Koruyucu olmayan bir ürünün raf ömrü ne yazık ki çok kısa ve içerisinde çoğalabilecek mikroorganizmalar sağlığımız için kimyasal koruyuculardan çok daha büyük riskler yaratabilir. Paraben, parafin gibi koruyucu maddeleri yavaş yavaş formüllerinden çıkaran üretici firmalar ürünlerinin raf ömrünü nasıl uzatıyor hiç düşündünüz mü? “Parabensiz ürün”lere gözü kapalı güvenmemek gerekir çünkü içerisinde çok daha tehlikeli ancak paraben gibi popüler olmayan zararlı kimyasallar bulunabiliyor. Cilde fayda sağlamakla zarar vermek arasındaki o ince çizgiyi görmek gerekir. Elbette burada güvenilir markaları ve doğru ürünleri tercih etmek çok önemlidir. Bunun dışında dolaylı olarak eklenen kimyasal maddeleri minimuma indirgemek için de son yıllarda üreticiler özel ambalajları tercih etmektedir. Havasız ambalajlar (airless system) ürün formülasyonunun uzun süre bozulmadan kalmasında ve dış kontaminasyonlardan korunmasında son derece önemli bir işlev görmektedir. Özellikle yeni doğan, bebek ve çok küçük çocuklarda bu tip özel ambalaja sahip ürünlerin kullanımına yönelik inisiyatif geliştirmek gerekebilir.
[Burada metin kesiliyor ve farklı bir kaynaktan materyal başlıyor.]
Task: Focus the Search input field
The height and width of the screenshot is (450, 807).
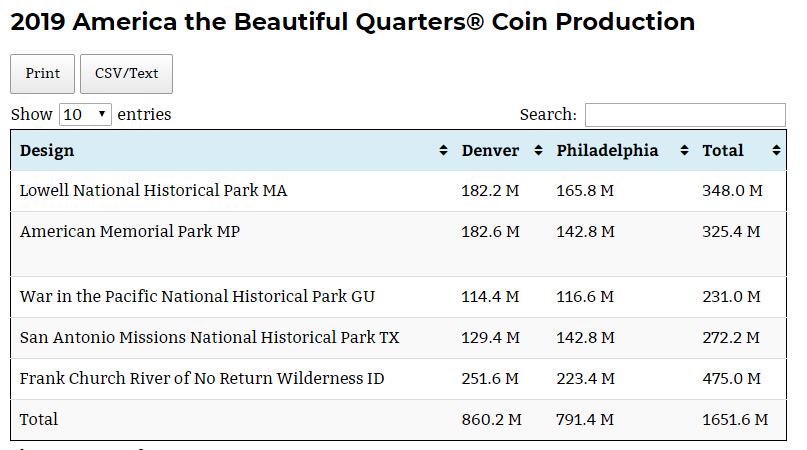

Tamamen kozmetiklerden vazgeçmemiz gerekmiyor. Gereksiz ve güvenmediğimiz ürünler yerine cildimiz ve yaşımız için uygun olan ürünleri kullanmaya özen göstermeliyiz. Kozmetik ürün seçimimizde mutlaka bir sağlık profesyoneline danışmalı ve kişisel bakımımızda mümkünse dermokozmetik ürünlere daha fazla yer vermeliyiz. Aldığımız ürünlerin etiketlerini mutlaka okumalıyız. Satın aldığımız ürünlerin ambalajlarının temiz, yazılarının düzgün ve okunabilir olması gerekir. Ayrıca ambalaj üzerinde yönetmelik kapsamında yer alması gereken üretici adı ve adresi, ürün içerikleri, açıldıktan sonra öngörülen kullanım süresine ilişkin bilginin yazılmış olması çok önemlidir. Ürün ambalajı da içeriği kadar önem taşımaktadır. Kontaminasyon riskini en aza indiren pompalı başlık, tüp form, havasız ambalajlar bu konuda çok başarılıdır. Kozmetik ürünlerin genellikle oda sıcaklığında muhafaza edilmesi gerekir çünkü yüksek oranda su içerdiklerinden mikroorganizma üremesi kolaylaşabilir. Ayrıca bu ürünlerin havadaki oksijenden de korunması gerekir. İçeriğinde yüksek miktarda doğal yağ bulunan formüllere de dikkat edilmelidir. Havadaki oksijen sıcaklığın etkisiyle yağın oksitlenip bozulmasına neden olabilir. Kozmetik ürünlerin doğrudan güneş ışığı ile temas etmesi uygun değildir. Bu nedenle özellikle güneş ışığına hassas ürünlerin saydam olmayan iç ambalajlarda satışa sunulmuş olması gerekmektedir.
Çok ürün kullanımı fayda sağlamaz, az ama öz ürün kullanmaya özen göstermeliyiz. Yediklerimize nasıl dikkat ediyorsak cilt sağlığımıza da bir o kadar dikkat etmeliyiz. Çünkü unutmamalıyız ki cilt bakımı her zaman geleceğe yapılan bir yatırımdır.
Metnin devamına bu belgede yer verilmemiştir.